How old is the solar system, according to a boiled potato?

We shall answer this question in three easy steps:

  1. Boil a potato.
  2. Allow said potato to cool.
  3. Do some hand-waving physics.
A brief foray into experimental physics completes items 1 and 2: a potato (radius \(\sim 0.1\) m) requires around half an hour (\(\sim 10^3\) seconds) to cool enough to eat. To estimate the age of the solar system, we’re going to assume that Mars recently cooled down and compute the time it would take for a potato the size of Mars to reach “room temperature.”

The PDE-free law of thermal diffusion

Given our little potato experiment, we’d like to estimate the thermal diffusivity constant \(\kappa\). To do the computation properly, we would derive the heat equation, think about the boundary conditions, and solve messy partial differential equations in the case of a uniform sphere. This all seems rather painful. Hence, we instead recall that the process of thermal diffusion is a random walk.

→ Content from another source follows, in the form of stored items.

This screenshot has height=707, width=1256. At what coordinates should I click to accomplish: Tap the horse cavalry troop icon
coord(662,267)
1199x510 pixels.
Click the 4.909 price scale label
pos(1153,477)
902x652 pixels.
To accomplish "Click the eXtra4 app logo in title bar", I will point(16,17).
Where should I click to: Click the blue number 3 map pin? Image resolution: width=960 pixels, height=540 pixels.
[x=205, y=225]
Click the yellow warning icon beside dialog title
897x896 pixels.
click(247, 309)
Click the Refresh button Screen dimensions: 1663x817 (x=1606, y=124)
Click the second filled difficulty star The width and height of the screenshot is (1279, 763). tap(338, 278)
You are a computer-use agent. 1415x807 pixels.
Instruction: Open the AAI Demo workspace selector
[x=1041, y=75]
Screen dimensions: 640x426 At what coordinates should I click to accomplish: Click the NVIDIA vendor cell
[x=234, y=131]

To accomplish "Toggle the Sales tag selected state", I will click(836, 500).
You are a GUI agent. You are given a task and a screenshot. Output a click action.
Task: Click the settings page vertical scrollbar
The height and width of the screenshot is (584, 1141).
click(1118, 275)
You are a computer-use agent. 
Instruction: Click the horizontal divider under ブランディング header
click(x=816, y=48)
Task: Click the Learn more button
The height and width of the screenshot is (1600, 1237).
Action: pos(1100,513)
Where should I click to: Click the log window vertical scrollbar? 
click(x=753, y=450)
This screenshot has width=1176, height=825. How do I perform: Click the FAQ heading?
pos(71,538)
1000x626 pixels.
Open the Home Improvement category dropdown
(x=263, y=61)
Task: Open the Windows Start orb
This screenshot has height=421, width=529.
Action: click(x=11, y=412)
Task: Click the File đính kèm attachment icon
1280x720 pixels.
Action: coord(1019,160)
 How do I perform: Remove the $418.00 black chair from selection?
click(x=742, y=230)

In each step of the walk, a phonon travels distance \(\lambda\) (the mean free path) before scattering in a random direction. Suppose we restrict the phonon to travel in only one dimension, moving either \(+1\) or \(-1\) at each step. After \(N\) steps \(s_i\), the average distance from the origin is $$\begin{aligned} \sqrt{\mathbb{E}\left[\left(\sum_i s_i\right)^2 \right]} = \sqrt{\sum_i s_i^2} = O\left(\sqrt{N}\right). \end{aligned}$$ In 3 dimensions, we can consider random choices of displacement vectors \((\pm1,0,0)\), \((0,\pm1,0)\), or \((0,0,\pm 1)\), still giving \(O(\sqrt{N})\) distance after \(N\) steps by Euclidean distance. Since each step takes a fixed amount of time (set by the speed of sound in the material), we conclude that a phonon takes \(O(N)\) time to travel distance \(\sqrt{N}\).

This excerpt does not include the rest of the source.